A Long Exhale

For the majority of my childhood during the summers I spent more time in the water than I did on dry ground. From early in the morning till my parents dragged me out in the evening I existed in the muddy waters of a central Virginia lake. Of the many games that filled those summer days, the one I could always play, as it was a solitary competition, was how long I could hold my breath. There were two main ways of playing this. The first was attempting to sit on the bottom while holding my breath... never very long since too much effort was expended staying on the bottom. The second was simply floating on the surface of the water. Though these two methods differed in execution they both ended in the same way, with an explosive release of air held captive for countless... uh... seconds. That feeling was unmistakable; relief and exhilaration commingled into those precious moments when your head breaks the surface and cool air rushes back into your lungs. That is a feeling I was reacquainted with this evening.

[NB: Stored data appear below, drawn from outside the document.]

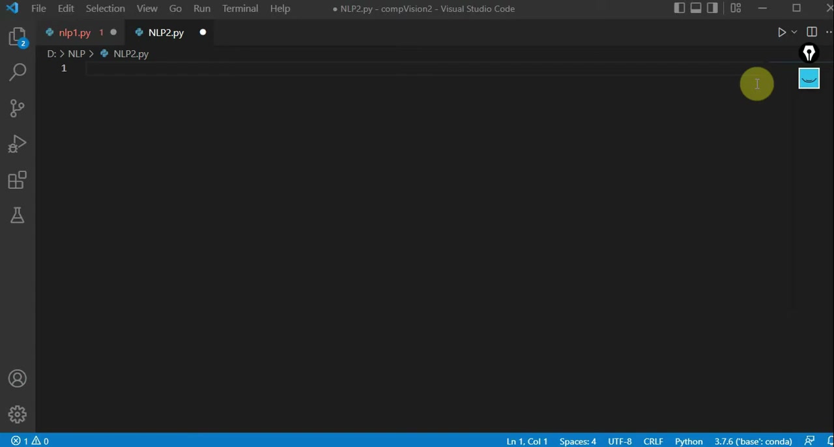Click the Accounts icon
834x447 pixels.
click(x=18, y=379)
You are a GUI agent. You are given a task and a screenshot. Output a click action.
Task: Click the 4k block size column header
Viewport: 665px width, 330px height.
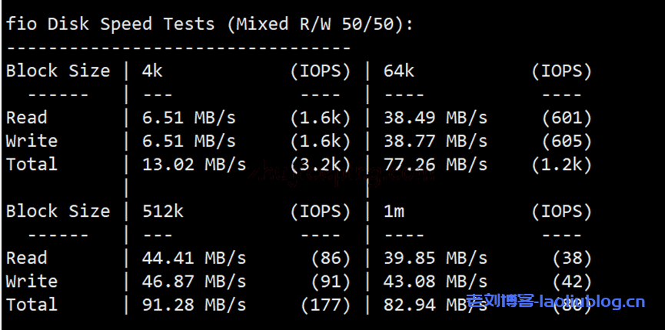click(x=152, y=71)
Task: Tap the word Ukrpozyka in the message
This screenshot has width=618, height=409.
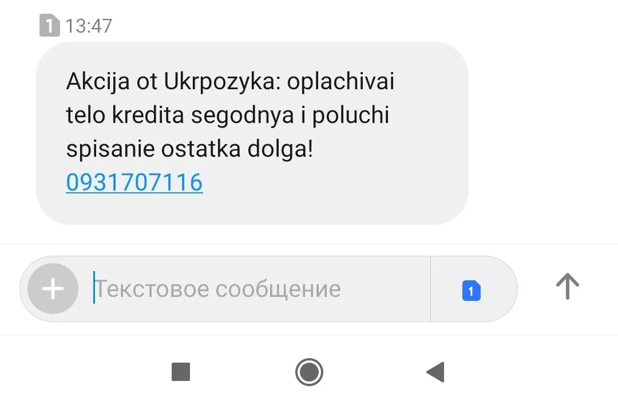Action: point(223,82)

Many of you probably know that there was one last test that we were waiting on. The actual description of it is more than I can really explain; if it had something to do with hermeneutical method or Greek verb forms I would be better off but it deals with details of two chromosomes that simply makes little sense to me. The "brass tacks" of it all really comes down to this, if everything looks normal our treatment plan is four cycles long. If something looks abnormal the treatment is double that.

Though he is a pleasant man Dr. Waldron rarely enters the room with a smile on his face. I suppose that is the years of dealing with pediatric oncology patients... either that or med students. His demeanor is normally one of quiet calm and steady resolve. He is careful, weighing his words and judging reactions to balance disclosure to the parents of his patients with the reality that too much information... or too complicated a description... can quickly overwhelm couples whose minds are already spinning with the stark reality of their situation. This evening though Peter Waldron entered our room with a grin.

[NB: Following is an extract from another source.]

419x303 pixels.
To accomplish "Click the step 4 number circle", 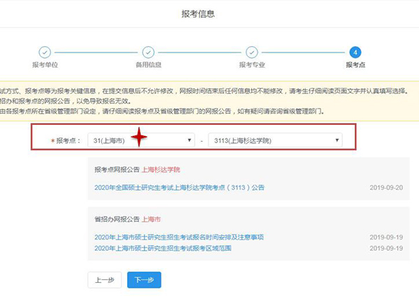I will (x=355, y=52).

As it turns out the tests show that the chromosomes they were looking for in this tumor were normal and so Andrew's treatment plan is four cycles of chemo and a probable surgery. That sound you hear... that is the air rushing back into our lungs. You see what we're looking at is four cycles total, not four additional. Andrew just finished receiving his chemo for round two, that means we're half way there. Instead of thinking about chemo for the length of an academic year, we're talking about a semester in which we're already at midterms.

I would imagine that good news... or even slightly good news... is something that oncology doctors rarely get to give. If not rarely at least not often enough; that is the hard reality of this broken world. In that light Dr. Waldron's sly grin makes perfect sense, here was an opportunity to give great news to parents that only a month ago were crying while he told them about what was happening in their son's body.

Tonight we will sleep easier, but not at ease. It isn't like this story has ended, it hasn't. There is still poison pumping through the veins of my boy making him "well". There will be days and nights ahead where Andrew will be sick and grumpy and tired. We will probably have to bring him back to the hospital at some point because of fever or too few or not enough hemoglobin or... well you get the picture. We will still have to cancel our 10th anniversary trip, the first vacation we've taken without kids since Madi was born. We will still watch our boy deteriorate, our girls struggle with insecurity, our marriage suffer from too little energy and too little time to be alone. Yet, at the same time we have a semblance of predictability added into the mix. There is a plan with a (more or less) clear finish line. Sure, anything can happen in the next few months but we'll take what we can get at this point. When you're driving in a fog even the smallest break to see the road ahead is a welcome one.

I guess I should be excited but honestly I feel exhausted. Holding your breath is a tiring business and I'm feeling a good bit of it right now. At the same time, as I reflect on the events of today I know that I should feel more drained than I do, more uncomfortable here in this hospital, and more scared of what is still to come. The fact that I don't could mean that I'm numb... a good possibility... or it could mean that there are lots of people praying for us. I know the latter to be true even if I don't have the perspective yet to discern the former. For any Christian prayer is a problem. If you lean heavily on the side of God's sovereignty then you find yourself wondering why you should pray if God's will cannot be frustrated. If you lean heavily on the side of human responsibility then you should find yourself wondering why you should pray since God is too much of a gentleman to actually overcome any creature's "free" will. I'm not going to attempt to parse the complexities of the way God rules the universe, I have not the intellect nor the wisdom, I will say only this; many of you are praying and God is working to calm our hearts, strengthen our faith, and tame the rebellious cells in my son's body. You decide how to work the spiritual calculus of causality; I have an opinion but not the heart to engage the debate right now. All that is really to say, thank you. The care that our family is being shown, both from near and from afar, is more than I could have imagined. And for those who struggle because "all they can do is pray," I cannot thank you enough.